Current Events & Navel Lint
Wondering if life will ever get simple . . . It has been months since I touched this blog — which was supposed to be a regularly updated journal of thoughts and a record of things I’ve been doing.
Currently, I’m reading “One Second After,” which is about an EMP strike on these United States. It is the first in a three-book series by Ph.D. historian William R. Forstchen, with a foreword by Newt Gingrich. You could call it science fiction, or you could call it a future history, but whatever you call it, it is a dramatization of an all-too-real scenario for how civilization on this continent could end. Pop a nuke at the edge of space above Kansas City and <*Poof!*> “Goodbye 21st Century, hello 5th Century!” NOTHING that relies on any kind of battery, integrated circuit, transformer, capacitor, or transistor will be functional unless it’s in a Faraday cage at the time of the event.
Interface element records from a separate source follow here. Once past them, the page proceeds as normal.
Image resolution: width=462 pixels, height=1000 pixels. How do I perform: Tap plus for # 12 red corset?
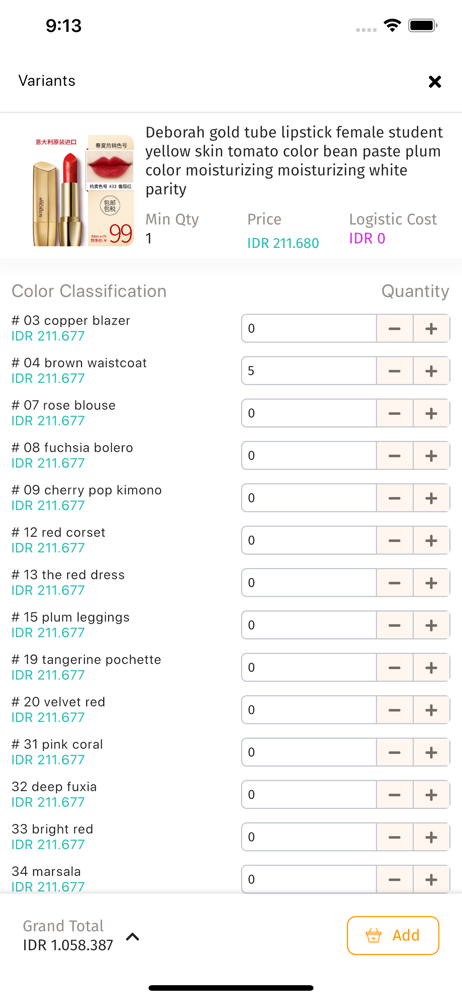click(x=431, y=540)
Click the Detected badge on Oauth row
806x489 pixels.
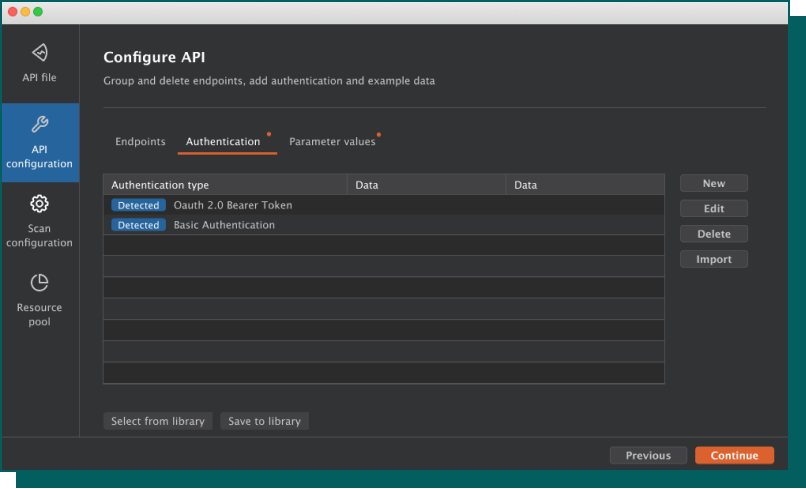138,205
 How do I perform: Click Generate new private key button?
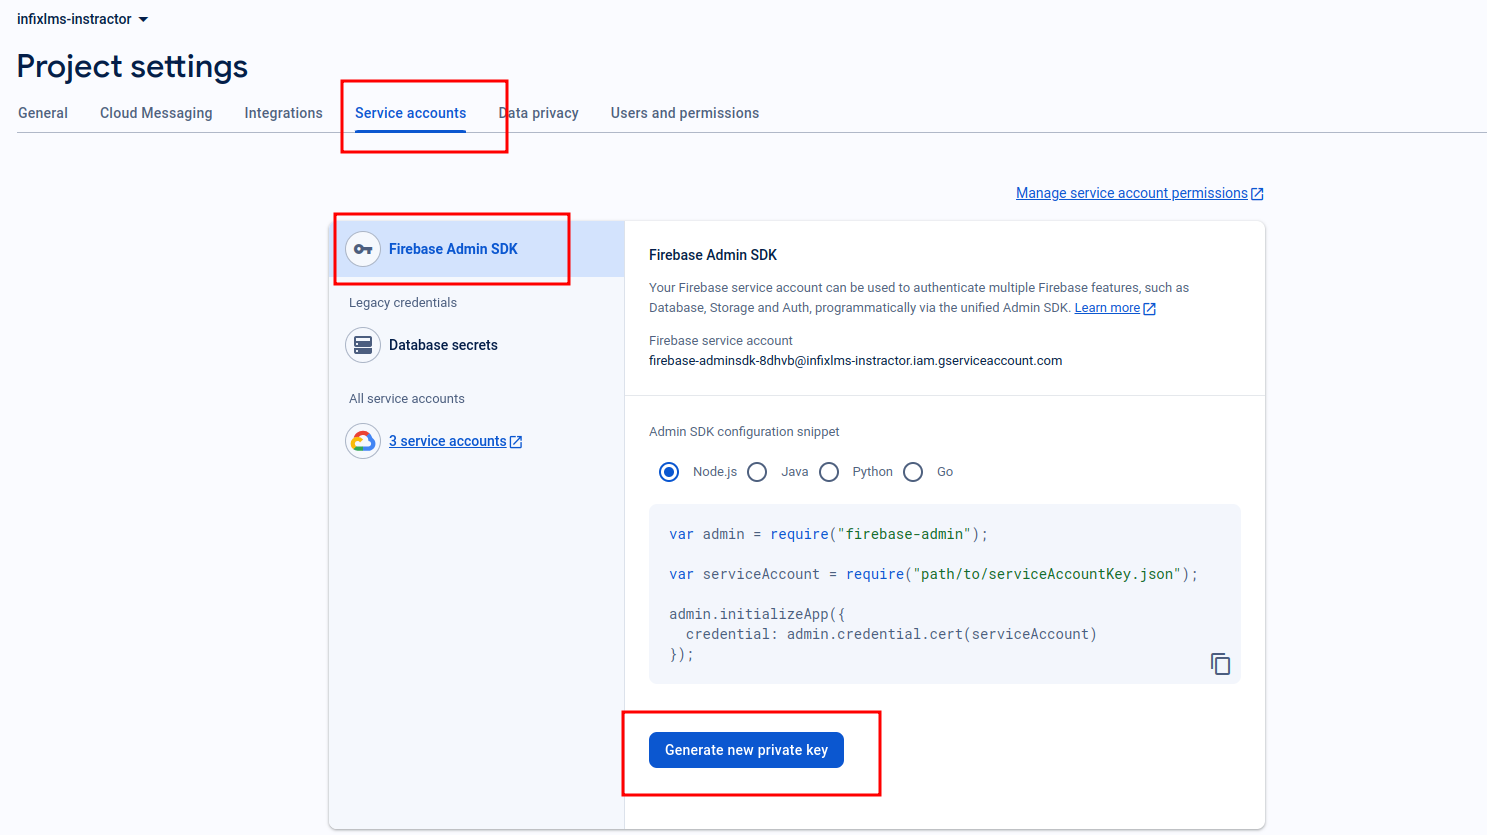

The power grids in the U.S.A., Canada, and at least the Northern half of Mexico will all be toast — for years — IF we get the chance to repair them.
Of course, a large Coronal Mass Ejection from our own Sun could do the job — probably more efficiently than any man-made effort.
Do you have a well with a manual pump? (Our state just made drilling a residential water well illegal. Collecting rainwater has been illegal for several years. Das Stadt owns all the water.)
Can you raise and preserve your own food without the aid of mechanical and electrical devices?
Can you heat your home without the aid of grid power & gas?
Nope, me neither.
You may want to review this timeline of the Dark Ages, just to get a handle on the time span we might be looking at for our children to regain the light of civilization.
If you want more information on the hazards of an EMP attack, check the book’s site: One Second After
So, our state is going through another round of drills for a Cascadia Subduction Zone quake. That will be a 9.0 – 10+ event that will last five minutes or longer. Emergency managers have finally decided that a 3-day kit will not be enough for people who live in the urban areas of Puget Sound and are now recommending a 14-day kit. For those of us out here in the hinterlands, we’ll most likely be on our own for 30 days or longer. Many small communities have no disaster plan or preparations at all. <<*CRINGE!*>> Low-lying coastal areas will be toast – of course – due to tsunami inundation.
Now, I’m reviewing what non-power tools we have on hand and putting together a plan for what we might need.
Life will be simple in Heaven, right?
** Updates **
Thought I’d include a couple links to articles I’ve stored in EverNote Web as resources for a TEOTWAKI-class event:
- 7 Ways the Pioneers Preserved Food Without Electricity – Rachel Falco @ How to Provide blog
- 9 Food Projects That Could Make You 100% Food Self-sufficient – Justi @ Healthy Food Fridge blog
- How to cope with the end of the world – Lewis Dartnell @ BBC.com – For a “mainstream media” take on what you need to reboot civilization after TEOTWAKI. For people who can think, this is actually a pretty good overview on how to start working your way back toward something that can be called “civilization.”
Umm . . . Should I mention that you’ll need to print copies of these articles for offline use?